Les pays en voie de développement envient parfois notre modèle de société. Leurs habitants rêvent d’un monde d’abondance où la technologie libèrerait de l’effort et produirait plus de plaisir. Quand à nous, les habitants de ce monde développé, nous n’en comprenons que trop les limites avec la perte du lien social et l’ambiguïté du travail qui est à la fois un droit, une nécessité et un immense absorbeur de conscience et de liberté. Nous avons aujourd’hui la conscience plus où moins claire que notre modèle économique conduit l’humanité à sa perte en raison de la surexploitation des ressources naturelles et des conséquences des pollutions engendrées. Tout se passe comme si le modèle de société que nous avons choisi n’avait plus de maître à bord. Il roule pour lui-même et sa propre survie, sans se préoccuper des conséquences à moyen et long terme. La machine qui devait libérer l’homme de la servitude, dans l’esprit des Lumières, exerce en réalité un pouvoir subtil sur notre manière de vivre ensemble. Par un retournement de situation dont l’histoire à le secret l’esprit de la machine à absorbé l’être humain dans ses filets.

**********

■ Objectif de l'exercice
Rédigez la suite du texte sur notre modèle de société en reprenant après sa dernière phrase. Les données qui suivent n'interviennent en rien ici.

[Lignes de données de pointage]
**********

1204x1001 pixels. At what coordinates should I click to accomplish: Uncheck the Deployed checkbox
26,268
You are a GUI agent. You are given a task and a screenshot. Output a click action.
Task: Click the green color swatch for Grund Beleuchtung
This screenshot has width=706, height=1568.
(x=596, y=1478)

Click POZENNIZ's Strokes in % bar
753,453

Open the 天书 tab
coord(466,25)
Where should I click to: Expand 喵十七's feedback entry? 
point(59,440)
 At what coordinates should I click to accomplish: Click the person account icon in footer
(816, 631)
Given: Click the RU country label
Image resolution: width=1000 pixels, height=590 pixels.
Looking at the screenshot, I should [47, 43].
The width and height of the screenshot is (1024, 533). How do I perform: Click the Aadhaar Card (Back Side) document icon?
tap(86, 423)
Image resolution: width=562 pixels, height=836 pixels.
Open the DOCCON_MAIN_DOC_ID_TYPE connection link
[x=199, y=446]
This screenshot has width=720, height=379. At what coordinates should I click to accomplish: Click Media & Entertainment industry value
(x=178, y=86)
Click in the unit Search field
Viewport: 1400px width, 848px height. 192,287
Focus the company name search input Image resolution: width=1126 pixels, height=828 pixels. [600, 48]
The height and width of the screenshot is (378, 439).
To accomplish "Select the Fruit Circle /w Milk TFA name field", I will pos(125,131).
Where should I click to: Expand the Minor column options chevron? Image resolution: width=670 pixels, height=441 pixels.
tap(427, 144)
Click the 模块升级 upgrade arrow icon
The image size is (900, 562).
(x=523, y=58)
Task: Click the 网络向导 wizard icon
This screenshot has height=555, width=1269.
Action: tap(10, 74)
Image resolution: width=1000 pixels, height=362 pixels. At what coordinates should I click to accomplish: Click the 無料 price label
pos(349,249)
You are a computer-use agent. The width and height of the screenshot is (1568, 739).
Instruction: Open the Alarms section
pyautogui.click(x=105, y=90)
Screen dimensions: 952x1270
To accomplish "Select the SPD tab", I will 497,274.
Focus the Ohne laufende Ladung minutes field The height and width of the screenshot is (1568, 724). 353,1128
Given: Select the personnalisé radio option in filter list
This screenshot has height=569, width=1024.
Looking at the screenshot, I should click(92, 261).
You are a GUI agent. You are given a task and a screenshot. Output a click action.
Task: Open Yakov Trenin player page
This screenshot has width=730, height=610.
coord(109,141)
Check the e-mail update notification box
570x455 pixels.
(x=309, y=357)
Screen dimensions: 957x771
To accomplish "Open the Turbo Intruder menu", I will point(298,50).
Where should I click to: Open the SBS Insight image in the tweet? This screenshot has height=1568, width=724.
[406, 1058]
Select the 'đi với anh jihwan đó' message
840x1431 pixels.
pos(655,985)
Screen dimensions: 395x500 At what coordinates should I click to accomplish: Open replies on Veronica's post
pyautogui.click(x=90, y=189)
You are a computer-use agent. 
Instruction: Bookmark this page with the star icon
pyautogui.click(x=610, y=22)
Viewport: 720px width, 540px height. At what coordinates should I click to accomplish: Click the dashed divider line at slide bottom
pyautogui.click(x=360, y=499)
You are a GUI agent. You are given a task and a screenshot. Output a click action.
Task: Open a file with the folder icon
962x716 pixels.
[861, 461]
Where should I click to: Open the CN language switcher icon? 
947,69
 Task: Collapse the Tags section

**********

■ Résultat attendu
Qu’est-ce à dire ? Pour voir cela clairement il faut le recul d’un long séjour en Inde, en Amérique du Sud ou en Afrique, à moins que quelques semaines dans la solitude de la forêt ou du désert ne suffisent. Que voyons nous au retour ? Un monde ultramécanisé et froid, un monde qui impose sa volonté de domination à une nature blessée de toutes part par des routes, des tunnels, du béton, des pesticides… bref ! par une volonté de puissance sans failles ; un monde étrange où l’idéal est devenu un fonctionnalisme sans erreurs : pas d’embouteillages, pas de ruptures de stocks, pas de conflits, pas de manques, pas de peurs, pas de bruits, pas d’échec…. La sécurité et l’abondance sont devenus ses mots d’ordre. Or tous ces termes qualifient le fonctionnement d’une machine parfaite : alimentation, fonctionnement, production, sécurité, rendement, silence, efficacité et contrôle. L’homme « civilisé » perd peu à peu son humanité au profit de l’esprit de la machine : son corps est envisagé comme une mécanique, ses pathologies sont restaurées par des spécialistes qui changent ses organes, réparent ses dysfonctionnements grâce au bistouri et à la chimie et qui, bientôt, modifieront son programme génétique ; son environnement est perçu comme une carrière à ciel ouvert où il suffit de puiser ; la réussite de sa vie se mesure à la quantité de biens consommés et produits ; son seul objectif est de faire baisser une courbe : celle du chômage, enfin le degré de la civilisation est mesure au nombre d’objets fabriqués et à l’augmentation du PIB national.
Nous sommes devenus des barbares technologiques.
L’homme occidental qui a inventé la machine pour le libérer des servitudes du travail est en train d’échouer en raison même du succès de son entreprise : les qualités imputables à une machine idéale sont devenus des idéaux humains incontournables : efficacité, rendement, sécurité, abondance, production….
Allons nous nous laisser spolier de notre humanité par, qui plus est, l’extraordinaire désir de liberté et de vérité qui fut à l’origine de la grande aventure des Lumières ?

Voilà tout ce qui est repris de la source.